Just a question… do you want to have a future career in programming?

This is absolutely not what you are doing. You are not using filter. It is just there as decoration.

Refer to this please… (if you don’t want to return Anything inside the method, use forEach, each method has its applications, if you’re unsure, the documentation is there for you)

This is false, something is not different from itself. Obviously nothing is pushed.

Well, console.log the hell out of everything else… each variable for example, after its declaration, after it is changed in some way. Before an if statement console.log() the comparison you put inside the if statement

We can point out if you use the wrong method and such, but be a master of console.log() otherwise you will never know if your code does what you think it should do

So that was an incredibly flawed approach.
I seem to constantly misunderstand filter() so I’m REALLY going to have to sit down with this method again and again.

Anyway, my idea, given your comments, is that the best approach would be to use a basic for loop and push the first instance of every element into an empty container. Then, to return said container.
That seems pretty solid to me. I’m working on the code right now but the basic idea…that’s good, right?

That’s good
Please practice console.log() with every variable you use so that you can be sure of what your code is doing

dont use arguments

Why not?
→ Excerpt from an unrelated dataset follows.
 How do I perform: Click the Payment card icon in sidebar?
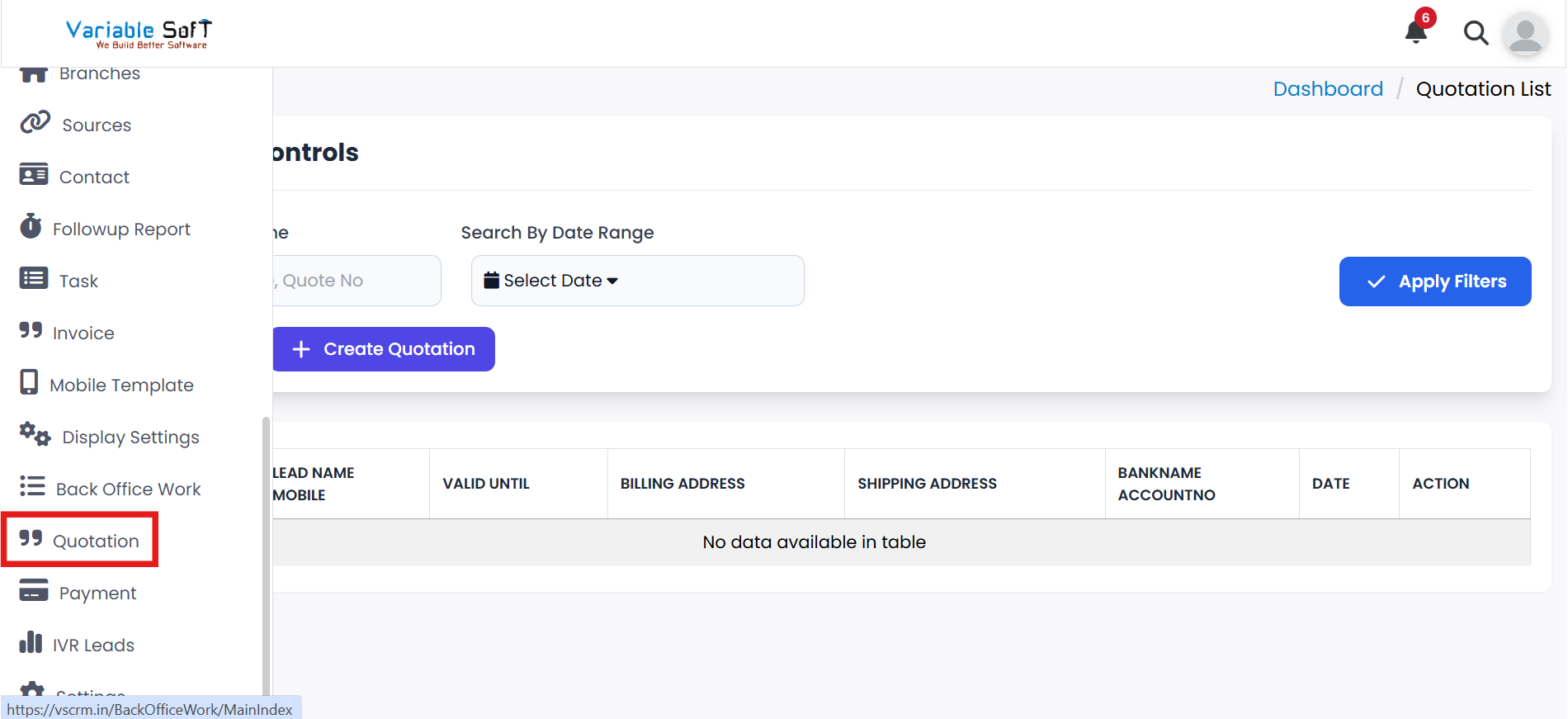pos(34,591)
That allows me to access all elements that otherwise console.log(arr) does not register.

Almost there, just use an other way to add the elements to newArray because concat() returns a new array, doesn’t change the array on which is applied

function uniteUnique(...arr) {
     return arr.reduce((a, b) => a.concat(b), [])
               .filter((element, index, array) => array.indexOf(element) === index);
}

First, combine all the elements into a single array with reduce.
Second, filter out duplicates using filter.
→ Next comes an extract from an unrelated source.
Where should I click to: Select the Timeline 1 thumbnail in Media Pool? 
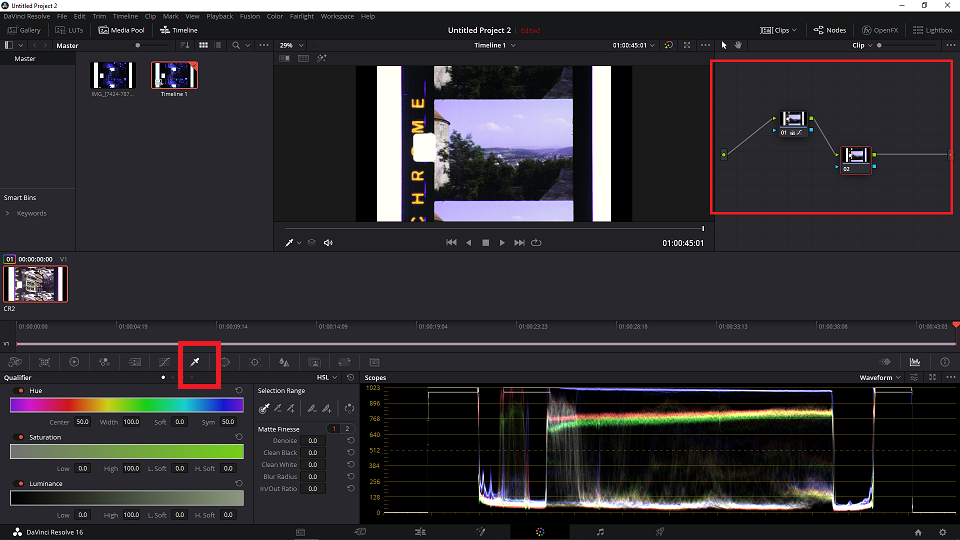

It is awesome if you want to help, but the original poster wanted to arrive there on their own.

It is better if you give hints instead of the solution

And if you give the solution please hide it inside the [spoiler][/spoiler] tags

The thread is a week old. Relax.

Also, the OP states nowhere he/she wanted to arrive there on his/her own. You’re assuming that.

There is a guide with the solutions, if someone want the solution they can copy and paste from there

True., yet people still come to forums looking for solutions.
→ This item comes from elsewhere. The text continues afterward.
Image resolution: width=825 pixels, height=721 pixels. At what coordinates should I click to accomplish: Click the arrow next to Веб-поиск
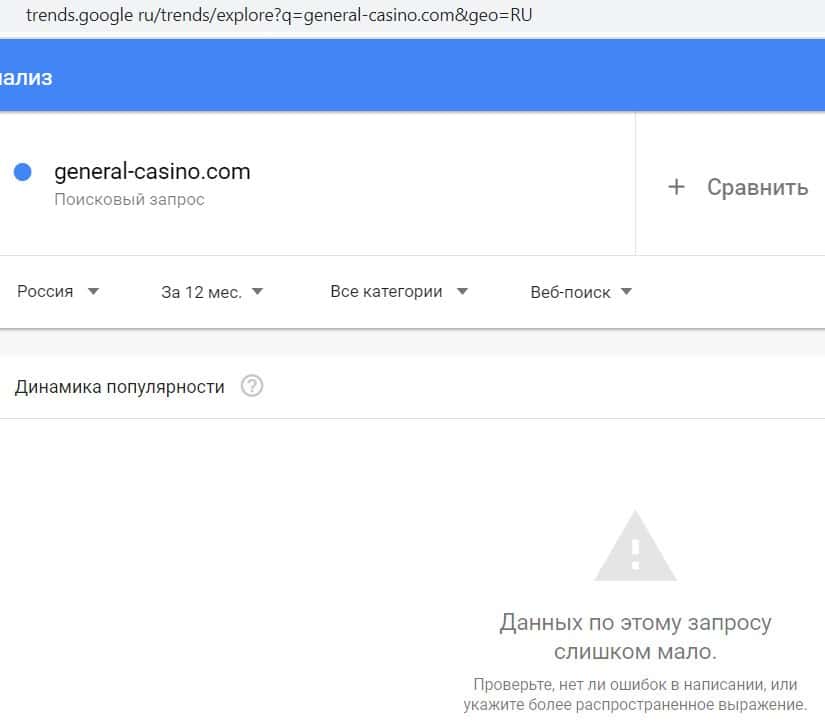(x=627, y=292)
Could you please wrap it in the spoiler tags, so if someone want the solution they can read it, if someone is just searching for hints they will not have the solution jump them on surprise?

What you’re asking for is reasonable. So I’ll do that for now on.

Good. Just to reiterate what Leah’s saying is consistent with the intent of the forum. But you seem to get that now, so cool. I’ve added spoiler tags to your answer.

Thank you all commenters. I was able to solve it.